2. Arpan Chakarvarty on February 26, 2015 at 11:12 am said:

import java.util.HashMap;

public class SubtractionPair {

public static void printPair(int a[],int subValue)
{
HashMap store=new HashMap();
for(int i=0;i<a.length;i++)
{
store.put(a[i],1);
}
for(int i=0;i<a.length;i++)
{
if(store.containsKey(a[i]-subValue))
{
System.out.println("("+a[i]+","+(a[i]-subValue)+")");
}
if(store.containsKey(a[i]+subValue))
{
System.out.println("("+a[i]+","+(a[i]+subValue)+")");
}
store.remove(a[i]);
}

}

public static void main(String[] args) {

int a[]={7,6,23,19,10,11,9,3,15};
printPair(a,4);

}

}

4. RaghuNathan on March 3, 2015 at 11:46 pm said:

I Sorted the array before continuing. I used quick sort.This is just the idea & not the entire code . I looping the array from the end.
say if the origin list is a[]={7,623,19,10,11,9,3,15}
then after applying sort technique the list will be a[]={3,6,7,9,10,11,15,19,23}
number = 4;
Loop (End -> Start){
n = End;
if((a[n] – a[n-1]) == number){
if(a[n-2]){
if((a[n]-a[n-2])){
//pair found;
}
}
else if ((a[n] – a[n-1] ) < number){
//pair found;
}

}

n–;

}

5. Londani Mamathuba on April 27, 2015 at 1:34 am said:

Good day,Do you mind creating a function where you do not have to sort the array contents first

6. Shashank on June 10, 2015 at 1:49 pm said:

class CountPairs
{
public static void main (String[] args)
{
Integer a[] = new Integer[] {7,6,23,19,10,11,9,3,15};
int count = 0;
int k = 4;
Map map= new HashMap();
for (int i=0;i<a.length;i++) {
if (!map.containsKey(a[i]))
map.put(a[i],1);
}

for (int i=0;i<a.length;i++) {
if (map.containsKey(a[i]+k))
count++;
if (map.containsKey(a[i]-k))
count++;
map.remove(a[i]);
}
System.out.println("Pairs = "+count);
}
}

7. Time complexity seems like not O(nlogn). Can some one please explain this??

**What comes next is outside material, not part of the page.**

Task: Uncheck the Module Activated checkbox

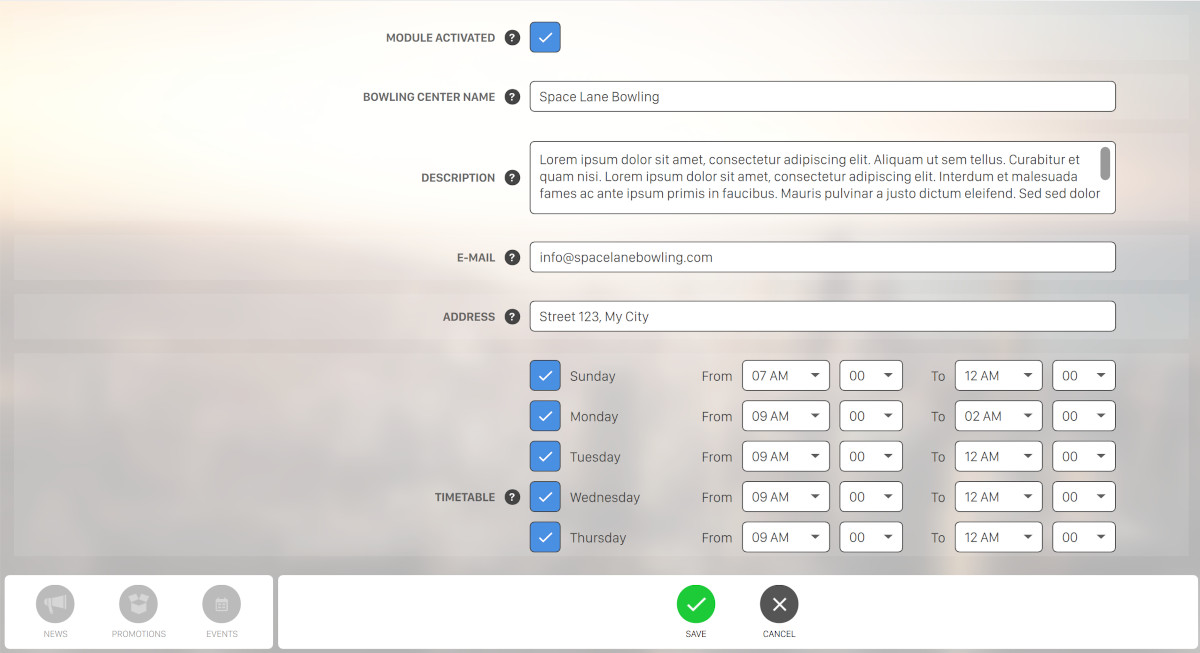Action: pyautogui.click(x=545, y=37)
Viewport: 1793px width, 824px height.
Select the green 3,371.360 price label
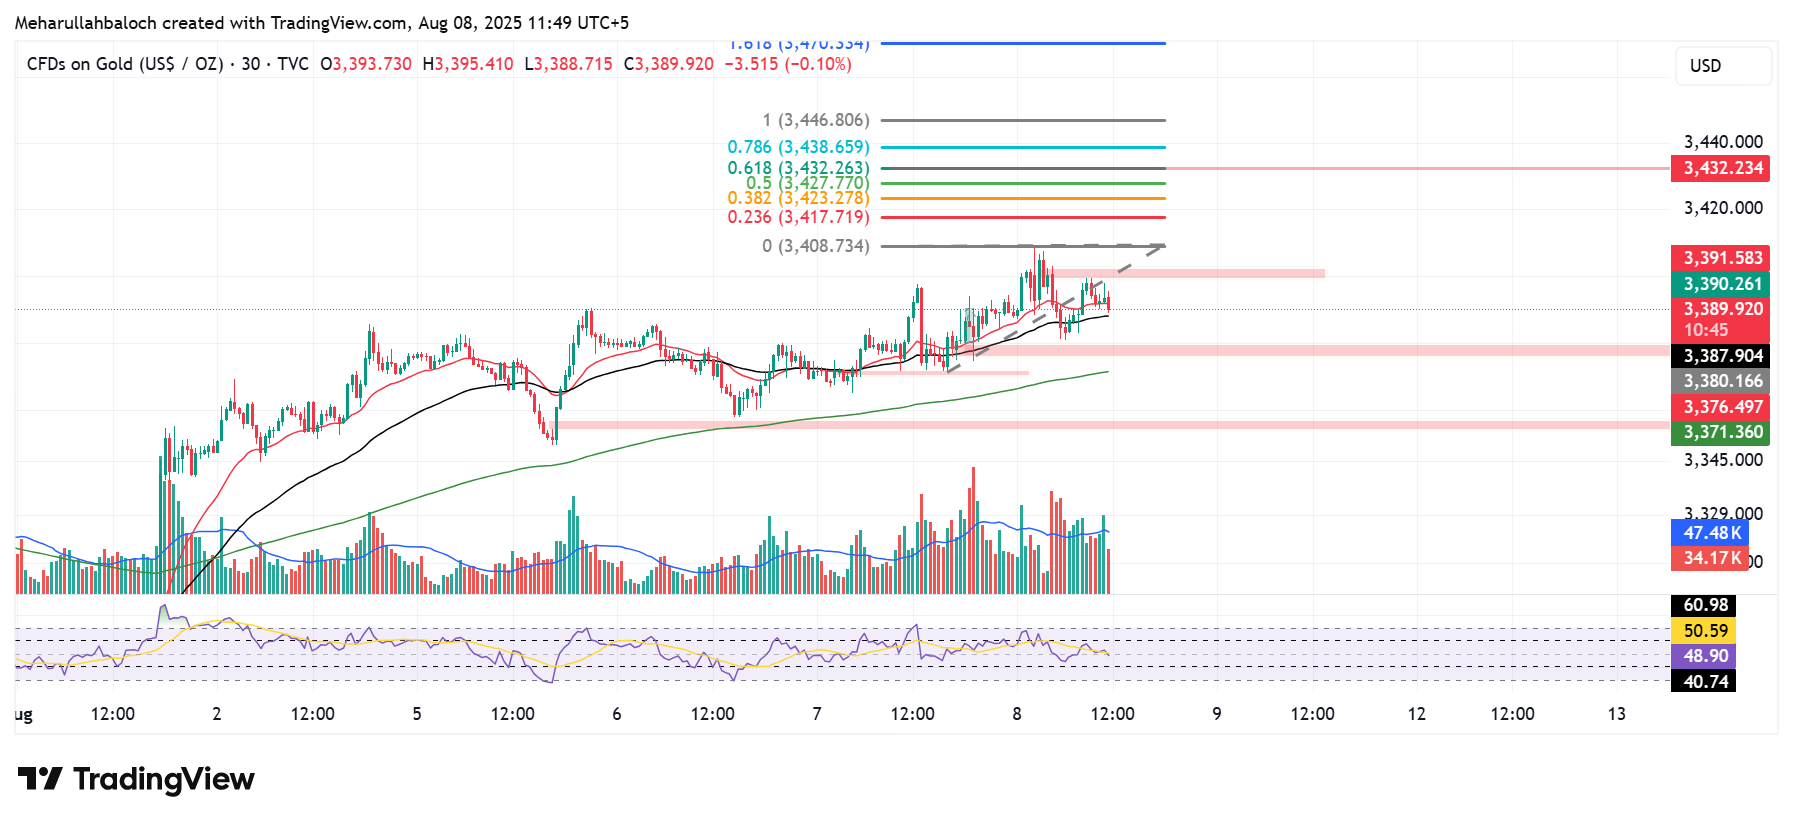[1720, 432]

8. pawan singh on July 6, 2015 at 3:44 pm said:

#include
#include
#include
using namespace std;

int main()
{

int a[8]={7,623,19,10,11,9,3,15};
int k=4,temp,n=8;
int q=0,m,o=0,w=0;
cout<<"Array is :";
for(int y=0;y<8;y++)
{
cout<<a[y]<<" ";
}
cout<<"\n\nDifference b/w pairs is:"<<k<<"\n\nPairs Are :\n\n";
while(q<n)
{
while(o<n)
{
if((a[w]-a[q]) == k)
{
cout<<a[q]<<","<<a[w]<<"\n";
}
w++;
o++;
}
q++;
w=0;
o=0;
}
getch();
}

9. Dheeraj on July 9, 2015 at 3:01 am said:

@pawansingh It looks the complexity is not O(nlogn) correct me if I am wrong

10. Chaitanya on July 19, 2015 at 2:34 pm said:

Hey, I have one different approach let me know what you guys think of it.

(Python)Pseudo Code:
Example k=4 and a[]={7,6,23,19,10,11,9,3,15}
for i in a: #i = 7 at iter1, then 6, then 23 and so on
find = i + k # add “k” to each of them
binarySearch(a, find) # search for “find” in array a[]

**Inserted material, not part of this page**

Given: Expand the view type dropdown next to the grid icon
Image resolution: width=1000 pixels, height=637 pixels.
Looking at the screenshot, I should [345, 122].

11. Implementation using HashSet

public class SumTwoNums {

public static void main(String []args){
int diff=0;
int arr[]={2,6,4,8,9,14,16,-2,-6,0};

//Number to be checked
int num=8;

//HashSet to store array elements
HashSet hSet= new HashSet();

for(int i=0;i<arr.length;i++){
diff=num-arr[i];

if(hSet.contains(diff) && diff!=arr[i]){
System.out.println("Pair " + arr[i] + " + " + diff + " = " + num);
}
}
}
}

//Tested with Positive and Negative numbers

/*
*Output
*Pair 6 + 2 = 8
*Pair -6 + 14 = 8
*Pair 0 + 8 = 8
*/

12. sort the array O(nlgn)
Fix two indices (i & j) on the start. Move one if diff is less than required else the other. If the diff is equal to required diff print the values at i and j and move both i and j.